Lefebvre, vestido un poco a la antigua, se despojó de su casaca, quedándose con la chupa puesta y calzones en la parte baja, rematado por unos botines cortos con grandes hebillas centrales.
Florián más influenciado por la moda británica, se quitó su entallada levita negra, que dejaba al aire una casulla blanca, tapada por chaleco a juego con la levita, pantalón ceñido blanco y botas altas.
En el punto central, ambos contendientes de espaldas entre sí comenzaron a transitar diez interminables pasos. Alcanzaron el fin del trayecto y se giraron.
Los dos hombres se mantenían en pie tras la primera descarga. Marcel se palpaba nervioso todo el cuerpo tratando de corroborar que no tenía ninguna herida. Florián me miraba como un niño cuando ha cometido una travesura. Sin duda había errado el disparo a conciencia.
El ruido de un carruaje acercándose a gran velocidad desvío la atención de todos los presentes.
Se abrió la puerta y descendió por el pescante Henri Gisquet, prefecto de la policía de París, que tras dirigir una mirada de reproche a Florián dijo en voz alta y atronadora.
—¡Caballeros, esto ha terminado!
—Pero…, —balbuceó Lefebvre.
—¡No hay peros que valgan, caballeros!, les ordeno que se marchen inmediatamente.
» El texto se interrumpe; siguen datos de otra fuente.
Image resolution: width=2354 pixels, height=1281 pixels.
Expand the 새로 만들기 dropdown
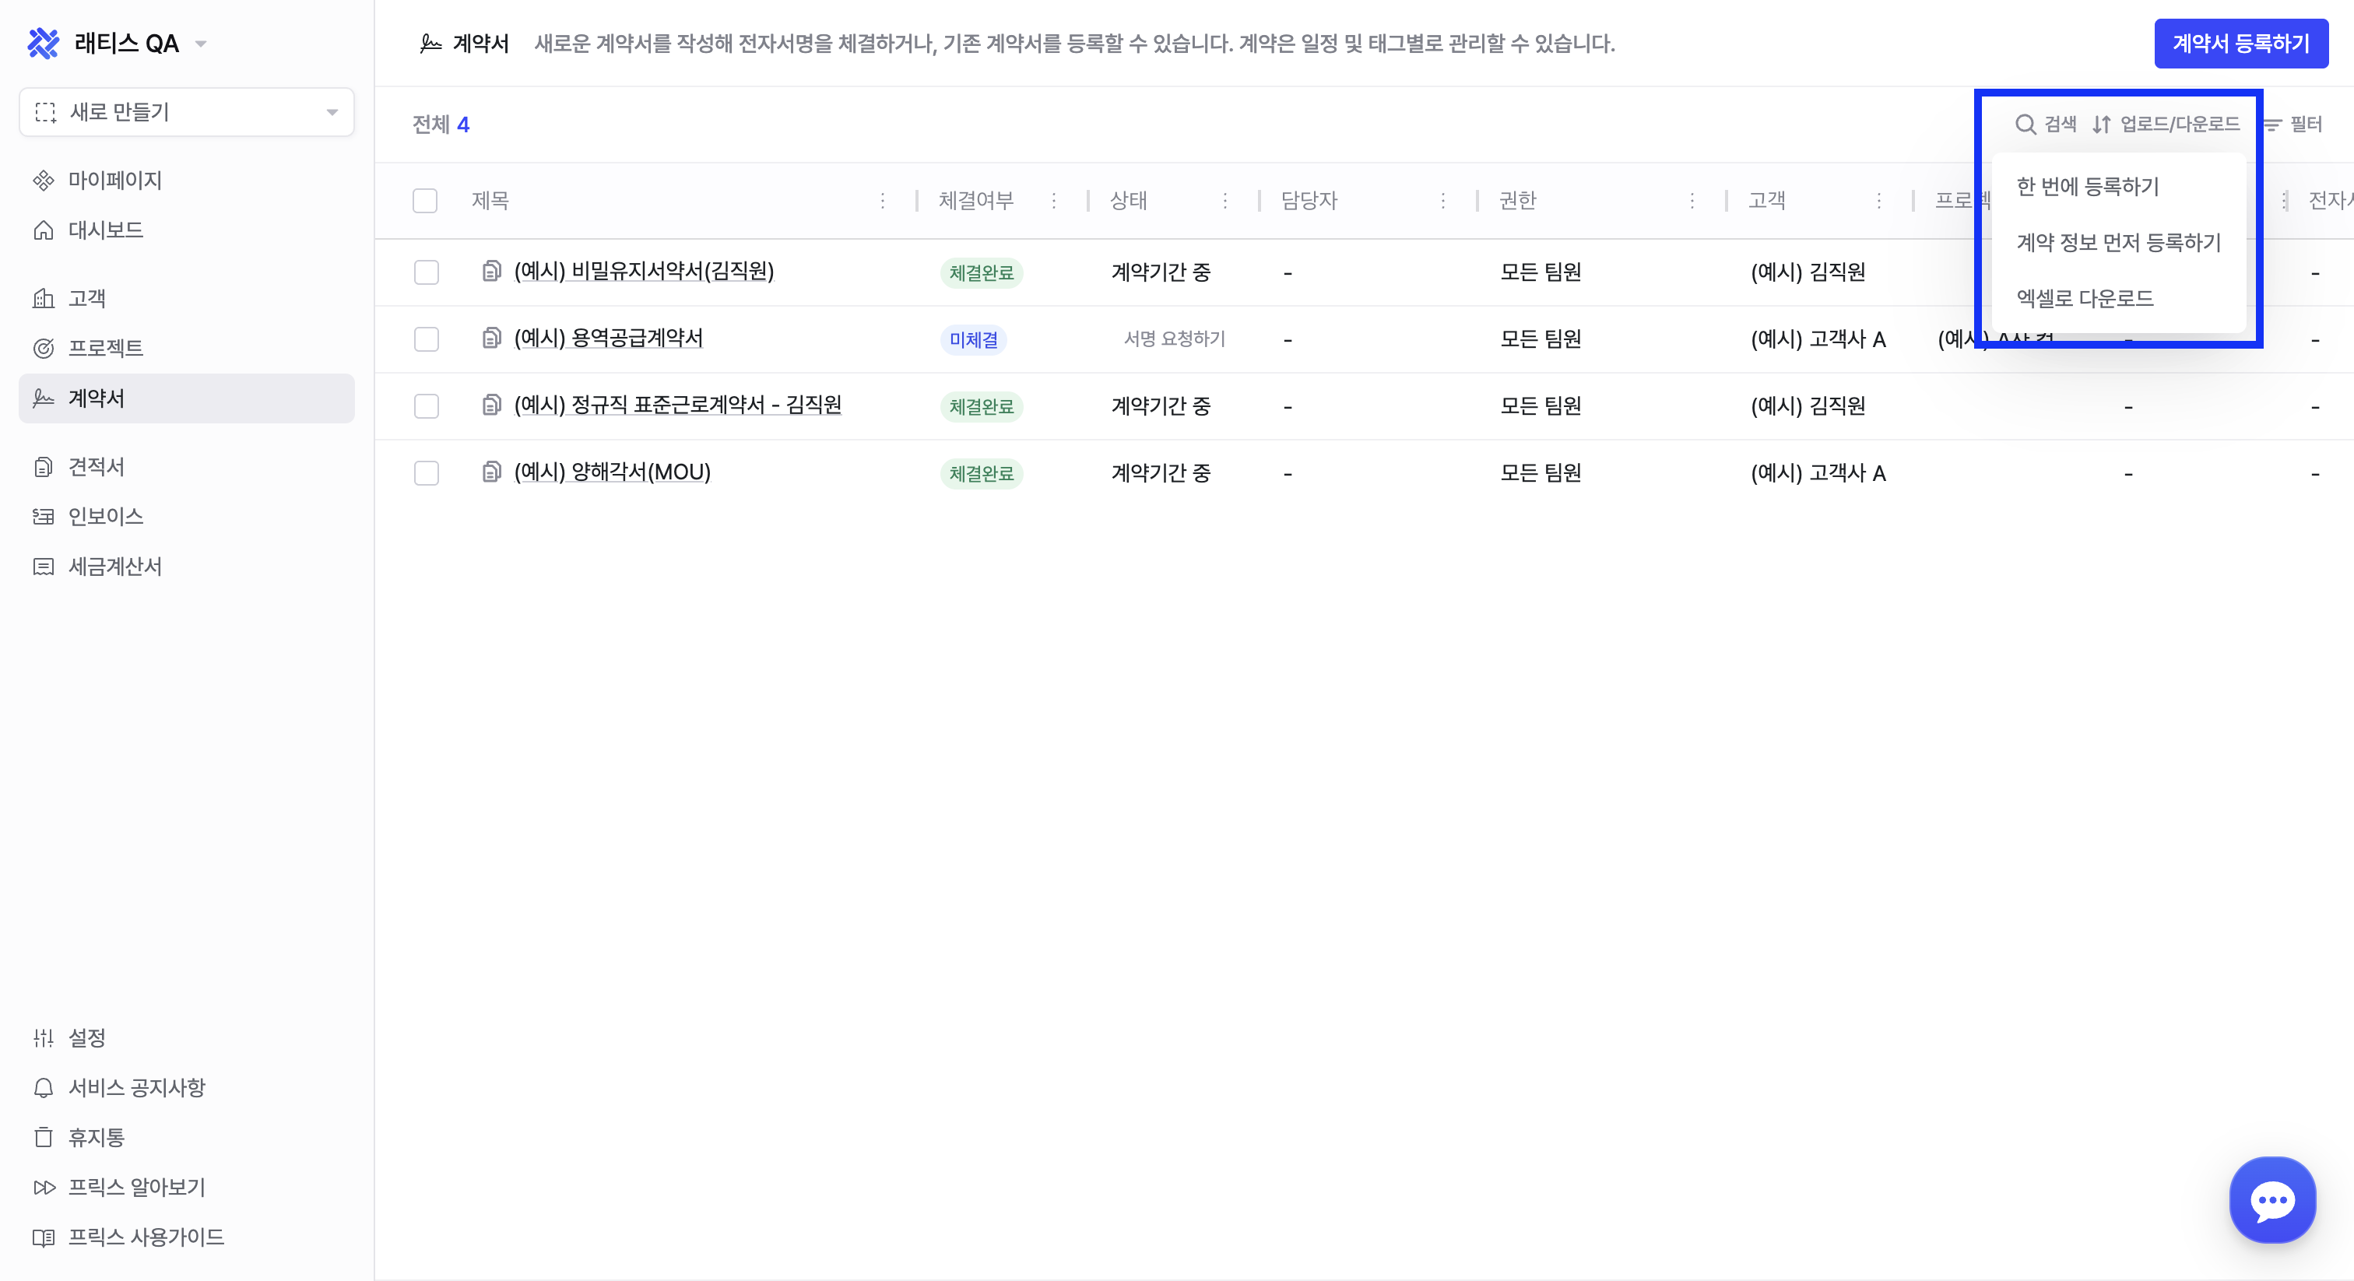click(x=186, y=112)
Una turba de republicanos atraviesa ahora mismo el Puente de Austerlitz y se dirige hacia aquí, hacia el palacio, para acabar con el rey. El ejército y la guardia nacional están en camino. Esto se va a convertir en un matadero en muy poco tiempo —prosiguió, mirando a Florián—Veo que el ofensor y el ofendido han encontrado satisfacción ya que el duelo se ha efectuado, no resultando nadie herido. Queda por tanto restituido el honor de ambas partes, doy fe de este hecho en nombre de la autoridad que represento. Caballeros, váyanse y pónganse a salvo ustedes y sus familias, las próximas horas van a ser bastante difíciles, no es necesario añadirles más contrariedades.
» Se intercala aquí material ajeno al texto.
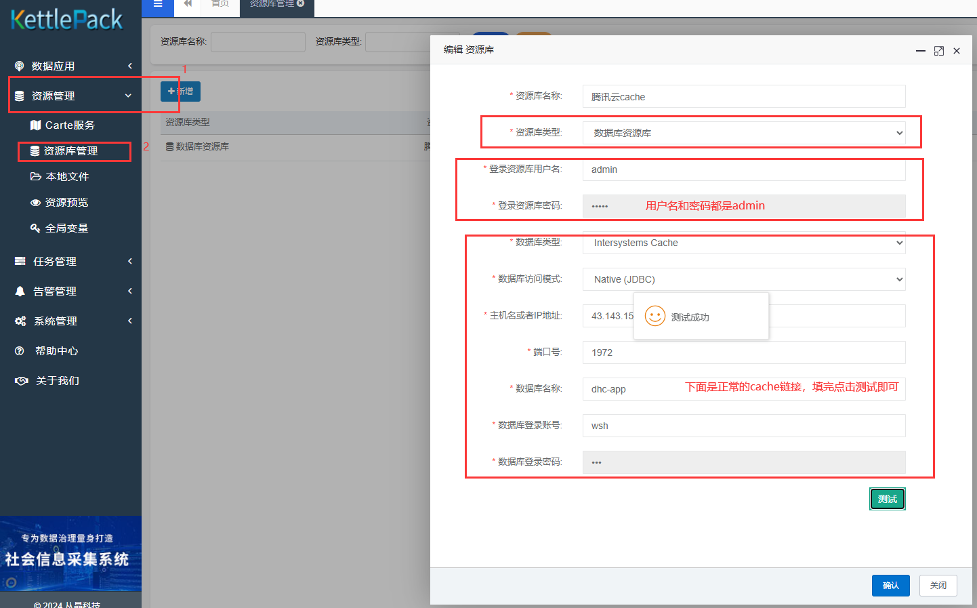
Task: Click the hamburger menu icon in top bar
Action: (x=158, y=4)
—Si el señor Lefebvre, está de acuerdo, por mi parte está todo saldado.
Marcel había oído silbar junto a él, el plomo, y no le pareció una mala salida la que había propuesto el prefecto de la policía. Tampoco le hacía gracia la posibilidad de dejar a su esposa viuda en medio de una revuelta popular, donde se infringían todo tipo de tropelías sobre los ciudadanos de clase media.
—De acuerdo, estamos en paz, espero que para siempre —dijo mirando fijamente a Florián, tensando el instante.
El prefecto Gisquet, viejo conocido de la familia Dumont, dio varias palmadas rompiendo el silencio y el rígido momento.
—Caballeros estamos perdiendo un tiempo precioso —Dando por cerrado el asunto y la conversación—busquen un lugar seguro y desaparezcan ya.
Aquella mañana nadie murió en el duelo. Si hubo muertos en los jardines aledaños al Palacio de las Tullerías donde se encontraba el rey Luis Felipe I. Más de doscientos entre uno y otro bando.
Ese fue el día que le dije a Florián que jamás volvería a servirle como padrino.